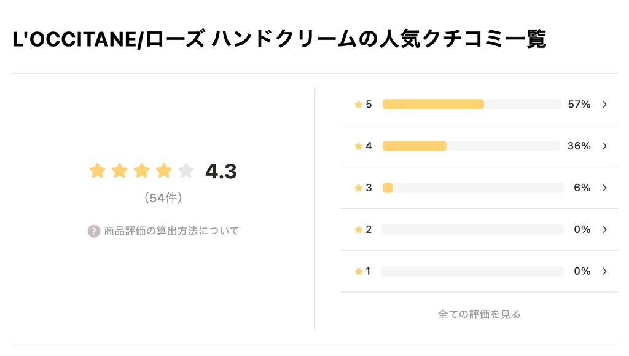The height and width of the screenshot is (356, 629).
Task: Click the 4.3 average score number
Action: [222, 172]
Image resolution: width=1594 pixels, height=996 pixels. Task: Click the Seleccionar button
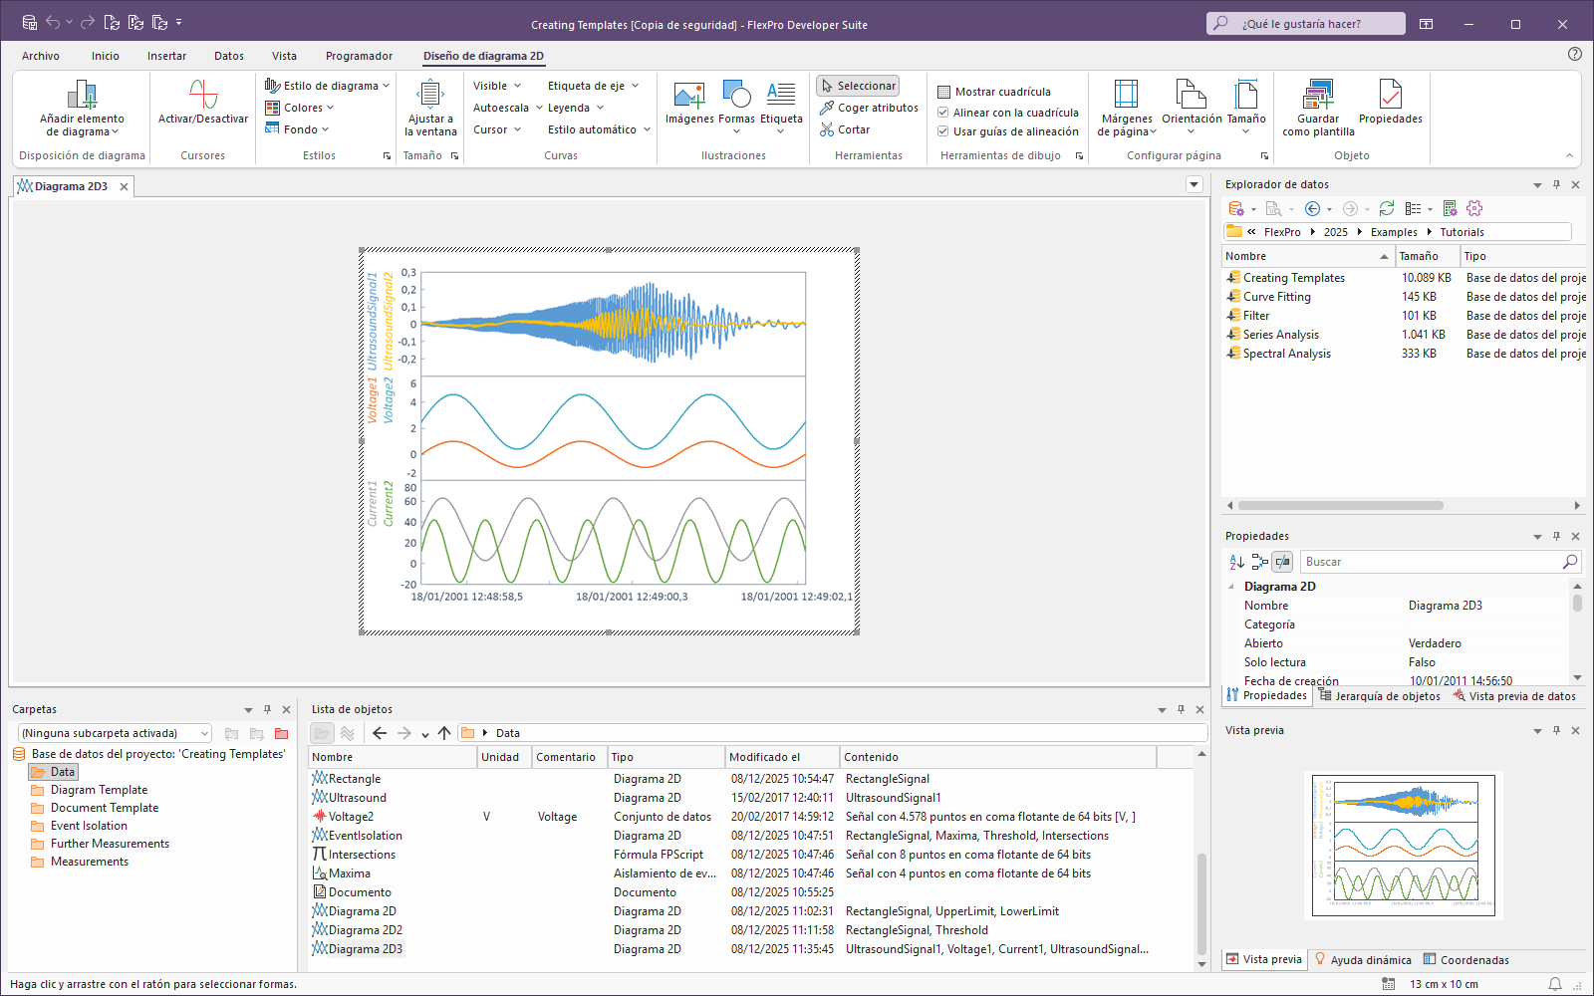[x=858, y=86]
....
Every line from the one containing "Image resolution: width=1594" through the last line of the data is to be retyped exactly, with nothing added and no pictures included.

→ Completed task
Image resolution: width=1594 pixels, height=996 pixels. Task: Click the Seleccionar button
[x=858, y=86]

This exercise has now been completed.